Im vorliegenden Fall gab es nicht einmal den Hauch des Ansatzes einer Sanierung, es gab nur die Sicherung der Masse und in dem praktizierten Fall gilt die Devise: „Wir saßen einst in einem Boot, der Käpten lebt, die Mannschaft tot.“ Das Problem ist nur, dass in diesem Fall nicht der Firmeninhaber die Mannschaft war, sondern der Insolvenzverwalter. Und das, glaube ich, ist eine Verschiebung, eine Akzentverschiebung. Deswegen reicht es mir nicht nur, die Arbeitnehmerprüfung mit in die Debatte zu stellen, sondern auch die Masseprüfung, die Insolvenzprüfung, die Verfahrenseröffnung zu prüfen, das ist eine andere Abteilung in der Justiz, das ist eben nicht der Bereich Arbeitsrecht. Wäre das eine mit dem anderen rechtzeitiger abgestimmt worden, wäre wahrscheinlich schon im Verfahrensgang feststellbar gewesen, dass das Verfahren nicht hätte eröffnet werden dürfen. Deswegen meine Bitte auch in die Prüfung und noch mal die Frage der Eröffnung von Verfahren und der Prüfung der Eröffnung von Verfahren mit reinzunehmen und die Frage, ob staatliche Prozesskostenhilfe eingesetzt werden kann, wo dann der wirtschaftlich Schwächere auf einmal der Insolvenzverwalter ist.
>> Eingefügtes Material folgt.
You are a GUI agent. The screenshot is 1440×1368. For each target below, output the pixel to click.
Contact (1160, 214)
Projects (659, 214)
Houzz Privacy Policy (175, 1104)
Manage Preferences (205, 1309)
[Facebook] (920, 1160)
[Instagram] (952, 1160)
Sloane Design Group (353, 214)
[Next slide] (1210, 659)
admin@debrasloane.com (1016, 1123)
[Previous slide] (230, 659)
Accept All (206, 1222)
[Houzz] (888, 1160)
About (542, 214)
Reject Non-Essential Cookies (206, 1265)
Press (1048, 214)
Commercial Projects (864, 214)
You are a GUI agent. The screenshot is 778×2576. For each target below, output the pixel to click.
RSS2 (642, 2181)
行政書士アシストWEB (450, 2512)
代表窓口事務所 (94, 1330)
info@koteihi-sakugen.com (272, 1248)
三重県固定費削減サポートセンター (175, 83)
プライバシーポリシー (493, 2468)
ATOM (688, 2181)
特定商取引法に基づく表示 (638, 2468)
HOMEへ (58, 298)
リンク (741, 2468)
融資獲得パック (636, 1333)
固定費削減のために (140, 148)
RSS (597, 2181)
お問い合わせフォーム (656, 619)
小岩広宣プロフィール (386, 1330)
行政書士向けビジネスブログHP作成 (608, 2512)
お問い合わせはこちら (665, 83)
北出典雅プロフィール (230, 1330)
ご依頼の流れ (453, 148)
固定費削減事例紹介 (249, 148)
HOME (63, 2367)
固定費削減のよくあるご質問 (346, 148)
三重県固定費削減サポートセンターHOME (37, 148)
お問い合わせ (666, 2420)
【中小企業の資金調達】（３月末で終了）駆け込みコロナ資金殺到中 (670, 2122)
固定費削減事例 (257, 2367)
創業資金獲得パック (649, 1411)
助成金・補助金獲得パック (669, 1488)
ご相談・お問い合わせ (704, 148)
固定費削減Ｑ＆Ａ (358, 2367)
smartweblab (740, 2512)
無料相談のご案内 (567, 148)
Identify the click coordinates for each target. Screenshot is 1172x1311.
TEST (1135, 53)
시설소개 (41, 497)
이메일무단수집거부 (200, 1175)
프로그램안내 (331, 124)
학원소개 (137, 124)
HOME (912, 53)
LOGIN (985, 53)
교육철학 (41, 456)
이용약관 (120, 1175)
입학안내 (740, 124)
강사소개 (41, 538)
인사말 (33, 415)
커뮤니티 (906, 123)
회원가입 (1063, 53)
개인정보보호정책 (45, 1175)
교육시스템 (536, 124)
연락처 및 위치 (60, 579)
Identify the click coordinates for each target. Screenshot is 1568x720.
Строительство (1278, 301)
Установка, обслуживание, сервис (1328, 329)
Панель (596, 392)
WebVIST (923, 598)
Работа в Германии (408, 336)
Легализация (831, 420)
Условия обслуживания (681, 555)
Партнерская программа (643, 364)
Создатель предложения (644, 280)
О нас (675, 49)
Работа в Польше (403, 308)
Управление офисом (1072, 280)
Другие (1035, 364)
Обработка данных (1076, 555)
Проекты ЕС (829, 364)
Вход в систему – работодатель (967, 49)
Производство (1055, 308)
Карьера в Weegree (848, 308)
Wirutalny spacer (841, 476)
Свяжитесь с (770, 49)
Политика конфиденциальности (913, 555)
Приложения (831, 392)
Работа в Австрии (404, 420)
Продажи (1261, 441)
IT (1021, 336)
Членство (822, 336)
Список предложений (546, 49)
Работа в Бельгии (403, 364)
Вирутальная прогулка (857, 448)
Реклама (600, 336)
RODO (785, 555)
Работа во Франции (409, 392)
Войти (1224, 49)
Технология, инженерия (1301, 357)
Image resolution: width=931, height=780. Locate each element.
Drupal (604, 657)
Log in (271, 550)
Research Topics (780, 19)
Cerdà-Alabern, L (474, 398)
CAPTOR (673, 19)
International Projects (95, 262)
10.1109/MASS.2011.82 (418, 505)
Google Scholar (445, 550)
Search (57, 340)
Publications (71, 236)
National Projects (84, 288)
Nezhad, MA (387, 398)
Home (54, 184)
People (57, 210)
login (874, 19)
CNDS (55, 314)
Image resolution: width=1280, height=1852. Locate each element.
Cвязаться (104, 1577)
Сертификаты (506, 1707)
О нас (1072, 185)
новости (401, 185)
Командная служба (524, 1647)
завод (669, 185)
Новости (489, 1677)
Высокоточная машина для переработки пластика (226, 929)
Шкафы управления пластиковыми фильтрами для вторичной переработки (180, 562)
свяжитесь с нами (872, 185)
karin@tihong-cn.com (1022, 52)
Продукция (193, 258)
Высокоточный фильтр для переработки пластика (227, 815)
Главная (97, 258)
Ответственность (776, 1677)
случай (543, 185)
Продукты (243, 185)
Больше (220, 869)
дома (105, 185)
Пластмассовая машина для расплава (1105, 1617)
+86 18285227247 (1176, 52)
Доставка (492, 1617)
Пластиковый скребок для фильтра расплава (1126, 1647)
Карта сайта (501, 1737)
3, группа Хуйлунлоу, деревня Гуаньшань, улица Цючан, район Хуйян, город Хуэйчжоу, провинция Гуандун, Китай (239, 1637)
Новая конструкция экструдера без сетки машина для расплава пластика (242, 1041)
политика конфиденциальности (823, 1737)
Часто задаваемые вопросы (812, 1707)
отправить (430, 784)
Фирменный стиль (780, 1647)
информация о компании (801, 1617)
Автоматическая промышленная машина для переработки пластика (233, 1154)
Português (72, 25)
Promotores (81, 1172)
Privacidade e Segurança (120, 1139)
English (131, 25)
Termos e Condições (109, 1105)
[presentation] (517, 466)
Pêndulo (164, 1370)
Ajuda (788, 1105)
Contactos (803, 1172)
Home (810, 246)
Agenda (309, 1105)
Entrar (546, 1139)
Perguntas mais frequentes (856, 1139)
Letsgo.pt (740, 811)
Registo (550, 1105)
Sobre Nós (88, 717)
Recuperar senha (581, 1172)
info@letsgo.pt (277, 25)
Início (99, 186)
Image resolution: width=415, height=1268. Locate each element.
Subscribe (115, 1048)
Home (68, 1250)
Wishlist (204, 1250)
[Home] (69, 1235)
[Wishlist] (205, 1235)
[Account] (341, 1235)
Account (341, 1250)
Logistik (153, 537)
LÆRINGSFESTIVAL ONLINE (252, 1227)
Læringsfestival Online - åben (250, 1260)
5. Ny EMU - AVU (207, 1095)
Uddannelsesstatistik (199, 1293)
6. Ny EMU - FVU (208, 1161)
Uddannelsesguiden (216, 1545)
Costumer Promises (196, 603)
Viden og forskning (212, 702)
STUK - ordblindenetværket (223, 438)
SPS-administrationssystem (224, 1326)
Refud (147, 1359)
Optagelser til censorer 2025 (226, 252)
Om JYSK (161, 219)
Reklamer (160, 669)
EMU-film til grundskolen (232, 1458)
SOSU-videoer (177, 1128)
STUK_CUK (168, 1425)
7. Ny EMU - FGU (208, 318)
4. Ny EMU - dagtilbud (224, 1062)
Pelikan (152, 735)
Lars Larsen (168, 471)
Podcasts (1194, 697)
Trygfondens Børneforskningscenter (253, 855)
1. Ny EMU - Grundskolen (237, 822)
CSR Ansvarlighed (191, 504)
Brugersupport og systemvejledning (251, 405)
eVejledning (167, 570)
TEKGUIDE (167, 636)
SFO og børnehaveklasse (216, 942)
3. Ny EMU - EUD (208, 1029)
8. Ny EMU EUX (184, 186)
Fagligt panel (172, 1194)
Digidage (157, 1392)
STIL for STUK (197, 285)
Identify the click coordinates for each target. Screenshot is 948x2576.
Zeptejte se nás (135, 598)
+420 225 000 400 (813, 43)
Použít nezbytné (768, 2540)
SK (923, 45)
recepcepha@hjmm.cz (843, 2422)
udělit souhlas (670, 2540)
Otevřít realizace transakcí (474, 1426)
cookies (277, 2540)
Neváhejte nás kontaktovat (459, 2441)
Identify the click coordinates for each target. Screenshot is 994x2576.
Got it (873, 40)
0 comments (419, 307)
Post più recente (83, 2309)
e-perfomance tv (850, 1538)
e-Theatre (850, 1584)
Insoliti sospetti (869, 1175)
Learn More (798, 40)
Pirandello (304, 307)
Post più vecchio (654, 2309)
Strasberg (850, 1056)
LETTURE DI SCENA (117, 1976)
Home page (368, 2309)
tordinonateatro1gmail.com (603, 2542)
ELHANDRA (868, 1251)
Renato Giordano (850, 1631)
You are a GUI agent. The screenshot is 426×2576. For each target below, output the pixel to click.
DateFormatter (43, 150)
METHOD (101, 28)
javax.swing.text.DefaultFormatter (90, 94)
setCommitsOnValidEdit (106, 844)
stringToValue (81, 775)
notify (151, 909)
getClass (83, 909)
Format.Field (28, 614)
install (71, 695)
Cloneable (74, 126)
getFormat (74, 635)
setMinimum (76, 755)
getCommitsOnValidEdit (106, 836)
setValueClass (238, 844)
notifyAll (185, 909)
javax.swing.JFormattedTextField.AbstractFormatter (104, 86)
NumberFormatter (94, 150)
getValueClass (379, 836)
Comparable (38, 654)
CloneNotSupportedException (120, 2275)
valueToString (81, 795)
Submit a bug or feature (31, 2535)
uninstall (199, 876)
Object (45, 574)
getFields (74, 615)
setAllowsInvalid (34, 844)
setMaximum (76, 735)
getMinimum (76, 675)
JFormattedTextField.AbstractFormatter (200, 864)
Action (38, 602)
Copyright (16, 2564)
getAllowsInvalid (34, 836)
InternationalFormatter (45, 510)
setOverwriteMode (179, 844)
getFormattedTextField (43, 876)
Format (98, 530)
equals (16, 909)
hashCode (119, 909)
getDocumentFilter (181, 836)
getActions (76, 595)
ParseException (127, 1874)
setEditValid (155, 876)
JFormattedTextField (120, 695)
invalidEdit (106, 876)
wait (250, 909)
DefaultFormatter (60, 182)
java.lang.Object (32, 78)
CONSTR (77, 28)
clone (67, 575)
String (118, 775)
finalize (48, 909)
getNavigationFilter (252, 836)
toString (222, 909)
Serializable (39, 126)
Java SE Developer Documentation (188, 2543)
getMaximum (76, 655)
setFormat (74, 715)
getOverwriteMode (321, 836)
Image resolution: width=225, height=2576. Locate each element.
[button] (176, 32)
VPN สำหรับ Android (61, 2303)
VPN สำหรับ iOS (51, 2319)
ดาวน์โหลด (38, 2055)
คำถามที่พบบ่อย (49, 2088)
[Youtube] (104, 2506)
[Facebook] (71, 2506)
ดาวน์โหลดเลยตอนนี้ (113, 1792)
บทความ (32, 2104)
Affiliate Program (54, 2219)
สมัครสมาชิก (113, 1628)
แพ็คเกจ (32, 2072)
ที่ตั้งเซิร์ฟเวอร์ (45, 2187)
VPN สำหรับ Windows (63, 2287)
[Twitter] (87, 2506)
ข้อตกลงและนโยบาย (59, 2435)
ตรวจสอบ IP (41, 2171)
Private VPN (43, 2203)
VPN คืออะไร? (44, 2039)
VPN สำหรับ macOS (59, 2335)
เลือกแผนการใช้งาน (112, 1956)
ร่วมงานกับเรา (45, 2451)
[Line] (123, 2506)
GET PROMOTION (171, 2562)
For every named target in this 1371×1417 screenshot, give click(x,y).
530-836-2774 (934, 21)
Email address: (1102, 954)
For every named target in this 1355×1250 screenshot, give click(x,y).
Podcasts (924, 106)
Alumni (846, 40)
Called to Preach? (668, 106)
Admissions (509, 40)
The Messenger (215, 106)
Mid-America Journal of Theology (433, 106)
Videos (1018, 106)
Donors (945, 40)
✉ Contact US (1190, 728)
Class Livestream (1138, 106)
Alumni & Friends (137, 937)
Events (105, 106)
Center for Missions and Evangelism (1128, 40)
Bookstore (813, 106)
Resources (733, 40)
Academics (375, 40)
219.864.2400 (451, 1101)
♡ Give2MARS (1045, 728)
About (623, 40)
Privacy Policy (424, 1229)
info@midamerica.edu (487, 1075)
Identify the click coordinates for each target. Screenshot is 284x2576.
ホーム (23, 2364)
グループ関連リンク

Wir reden von Arbeitnehmern, die auf Niedriglohnbasis entlohnt worden sind. Wir reden von Stundenlöhnern, die mit einem extrem niedrigen Stundenlohn ausstaffiert waren, und denen hat der Insolvenzverwalter sogar noch vorgeworfen, sie hätten ja wissen müssen, dass ihre Firma in Insolvenz geht, weil sie zweimal unregelmäßig Lohn bekommen haben. Da, meine werten Kolleginnen und Kollegen, stellen wir uns einmal vor, welcher Frieden in einem Betrieb entsteht, wenn zweimal unpünktlich Lohn gezahlt wird und dann gesagt wird, wenn ihr jetzt nicht den Insolvenzantrag als Arbeitsnehmer stellt, dann müsst ihr gegen euch gelten lassen, dass der Lohn, den ihr bekommen habt - wir reden von Niedriglohn, wir reden von nicht einmal existenzsichernden Löhnen, um die es hier geht -, und wenn zweimal nicht pünktlich gezahlt wird, müssen sie selber zum Insolvenzverwalter gehen und die Insolvenz beantragen. Das heißt, wir tragen mit dieser Maßnahme den Unfrieden, den Rechtsunfrieden in den Betrieb und belasten die Arbeitnehmer mit den Folgen noch obendrauf.
(Beifall DIE LINKE)
Deswegen sage ich, ja, Sie haben recht, es geht nicht darum, zurück in das alte Konkursrecht zu kommen, aber es geht auch nicht, dass Arbeitnehmer, die schon ausgeschieden sind, die keine Perspektive auf zukünftige Arbeit im gleichen Betrieb haben, dass denen dann der Insolvenzverwalter sagt, und eure Löhne, die ihr schon drei Monate rückwärts bekommen habt, die fordern wir zurück und damit wir sie zurückfordern, wird staatliches Geld dafür eingesetzt - Prozesskostenhilfe. Dieses Ungleichgewicht ist eine der großen Facetten wie bei der Firma Patrol - das ist die eine Firma -, und wenn sie das Insolvenzbüro nehmen und wenn sie die Folgen dieser Firmensanierungsansätze mal sehen, im muss es vorsichtig formulieren, finden sie das Geschäftsmodell, von dem ich spreche, an verschiedenen Stellen. Ich glaube, so war das Insolvenzrecht nicht gemeint, dass es einseitig zur Sicherung von Arbeitsplätzen oder Gewinnmargen von Insolvenzverwaltungen und Rechtsanwaltsbüros dient. Es sollte dem Rechtsfrieden, es sollte der Sanierung und es sollte der Zukunft dienen und nicht der Zukunft des Insolvenzverwalters. Vielen Dank.